Sunday, August 24, 2003

St. Thomas Aquinas and Computer Chess

I play chess sometimes, and have a few computer chess programs (Chess Tiger and Crafty, among others). Unfortunately, I am unable to beat the computer no matter how stupid I make it. I can beat my Palm Pilot occasionally, but not consistently. The reason why is that I am not patient enough to examine every possible move and its consequences. The computer examines them all and always makes the best move. So, no matter how well I play, my doom approaches with the inevitability of has the inevitability of a Russian winter.

Reading Aquinas is similar. The temptation when reading the Summa Theologica is to read it like eating at a salad bar. We scan the table of contents, and read only the specific question and article that concerns us. But to do this is to miss the beauty and power of the work, since the entire work has an order designed for the purpose of teaching sacred doctrine. In the introduction, Master Thomas informs us of his purpose in writing the book: we purpose in this book to treat of whatever belongs to the Christian religion, in such a way as may tend to the instruction of beginners. We have considered that students in this doctrine have not seldom been hampered by what they have found written by other authors, partly on account of the multiplication of useless questions, articles, and arguments, partly also because those things that are needful for them to know are not taught according to the order of the subject matter, but according as the plan of the book might require, or the occasion of the argument offer, partly, too, because frequent repetition brought weariness and confusion to the minds of readers. Aquinas has planned out the whole work in order to make learning easier. To pick and choose articles to read is to miss out on this planning.
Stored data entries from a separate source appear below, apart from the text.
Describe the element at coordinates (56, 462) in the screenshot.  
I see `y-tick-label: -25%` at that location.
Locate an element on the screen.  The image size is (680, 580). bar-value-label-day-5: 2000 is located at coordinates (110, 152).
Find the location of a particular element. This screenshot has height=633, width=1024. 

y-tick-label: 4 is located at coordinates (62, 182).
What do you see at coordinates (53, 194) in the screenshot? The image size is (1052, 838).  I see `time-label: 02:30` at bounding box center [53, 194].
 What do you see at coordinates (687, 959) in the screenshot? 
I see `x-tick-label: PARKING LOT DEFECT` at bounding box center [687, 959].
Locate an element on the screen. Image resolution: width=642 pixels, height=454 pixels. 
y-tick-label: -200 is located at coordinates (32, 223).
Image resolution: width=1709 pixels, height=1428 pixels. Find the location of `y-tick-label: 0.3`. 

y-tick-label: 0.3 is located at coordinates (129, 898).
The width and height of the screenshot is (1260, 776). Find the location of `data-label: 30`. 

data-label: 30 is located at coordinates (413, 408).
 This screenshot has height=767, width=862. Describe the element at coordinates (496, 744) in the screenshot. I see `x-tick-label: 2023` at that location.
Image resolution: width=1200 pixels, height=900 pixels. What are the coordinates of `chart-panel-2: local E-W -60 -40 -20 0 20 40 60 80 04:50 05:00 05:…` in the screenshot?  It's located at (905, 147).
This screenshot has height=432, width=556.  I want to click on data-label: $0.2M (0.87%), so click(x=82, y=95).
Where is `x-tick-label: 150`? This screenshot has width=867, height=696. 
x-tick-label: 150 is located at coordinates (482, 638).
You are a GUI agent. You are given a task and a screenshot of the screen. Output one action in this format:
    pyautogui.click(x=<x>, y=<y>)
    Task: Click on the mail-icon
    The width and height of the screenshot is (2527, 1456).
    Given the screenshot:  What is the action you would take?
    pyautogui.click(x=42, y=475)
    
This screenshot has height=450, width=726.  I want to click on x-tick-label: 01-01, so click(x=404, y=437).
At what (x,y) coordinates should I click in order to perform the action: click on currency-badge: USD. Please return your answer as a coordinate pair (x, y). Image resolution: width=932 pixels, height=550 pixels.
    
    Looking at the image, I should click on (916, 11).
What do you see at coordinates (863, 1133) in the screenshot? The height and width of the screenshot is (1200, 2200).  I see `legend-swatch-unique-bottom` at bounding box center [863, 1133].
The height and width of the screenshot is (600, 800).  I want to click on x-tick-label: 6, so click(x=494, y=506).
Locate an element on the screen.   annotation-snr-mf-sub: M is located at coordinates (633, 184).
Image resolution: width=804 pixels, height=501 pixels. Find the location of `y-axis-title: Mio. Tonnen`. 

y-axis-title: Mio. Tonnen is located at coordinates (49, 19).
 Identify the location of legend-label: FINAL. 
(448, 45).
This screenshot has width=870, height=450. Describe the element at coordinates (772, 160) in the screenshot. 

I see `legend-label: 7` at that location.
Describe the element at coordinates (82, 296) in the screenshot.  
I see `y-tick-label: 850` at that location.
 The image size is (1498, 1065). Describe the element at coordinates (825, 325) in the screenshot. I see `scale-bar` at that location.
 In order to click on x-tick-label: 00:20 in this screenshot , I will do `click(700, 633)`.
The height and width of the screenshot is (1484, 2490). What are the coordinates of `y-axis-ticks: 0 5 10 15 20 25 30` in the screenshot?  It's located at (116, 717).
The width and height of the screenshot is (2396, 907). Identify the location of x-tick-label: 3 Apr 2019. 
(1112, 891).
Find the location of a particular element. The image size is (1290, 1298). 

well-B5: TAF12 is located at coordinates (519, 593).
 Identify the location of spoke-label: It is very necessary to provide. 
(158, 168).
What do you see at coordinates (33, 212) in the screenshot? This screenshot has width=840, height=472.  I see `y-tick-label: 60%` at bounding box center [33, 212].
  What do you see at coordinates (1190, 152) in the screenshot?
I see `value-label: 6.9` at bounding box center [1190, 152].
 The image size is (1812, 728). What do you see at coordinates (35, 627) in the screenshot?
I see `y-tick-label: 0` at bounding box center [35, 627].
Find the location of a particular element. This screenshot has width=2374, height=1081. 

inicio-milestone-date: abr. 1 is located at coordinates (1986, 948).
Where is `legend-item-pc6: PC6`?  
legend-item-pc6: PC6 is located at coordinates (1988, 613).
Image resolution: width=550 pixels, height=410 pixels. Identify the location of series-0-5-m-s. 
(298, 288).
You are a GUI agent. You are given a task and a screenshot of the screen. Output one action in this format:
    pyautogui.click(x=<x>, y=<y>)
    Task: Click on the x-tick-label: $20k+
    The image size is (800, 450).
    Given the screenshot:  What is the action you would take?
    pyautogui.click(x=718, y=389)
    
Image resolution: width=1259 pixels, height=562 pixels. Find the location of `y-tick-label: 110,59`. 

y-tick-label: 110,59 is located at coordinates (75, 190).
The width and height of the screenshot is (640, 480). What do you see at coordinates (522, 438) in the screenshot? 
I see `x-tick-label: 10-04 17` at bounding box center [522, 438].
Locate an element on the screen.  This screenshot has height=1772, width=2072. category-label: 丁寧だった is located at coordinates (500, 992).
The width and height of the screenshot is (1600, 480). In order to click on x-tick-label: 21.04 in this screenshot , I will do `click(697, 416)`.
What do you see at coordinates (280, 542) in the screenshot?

If you do read it sequentially, as I am currently doing with the Prima Secundae, is like playing chess against a computer. You will find that Thomas examines every possibility and closes off every avenue of escape, and that his conclusions approach with the inevitability of sunrise.

I highly recommend reading the Summa in order. It takes effort, but it's surely much more worthwhile than wasting time watching television, and it's the only way truly to appreciate St. Thomas Aquinas' genius.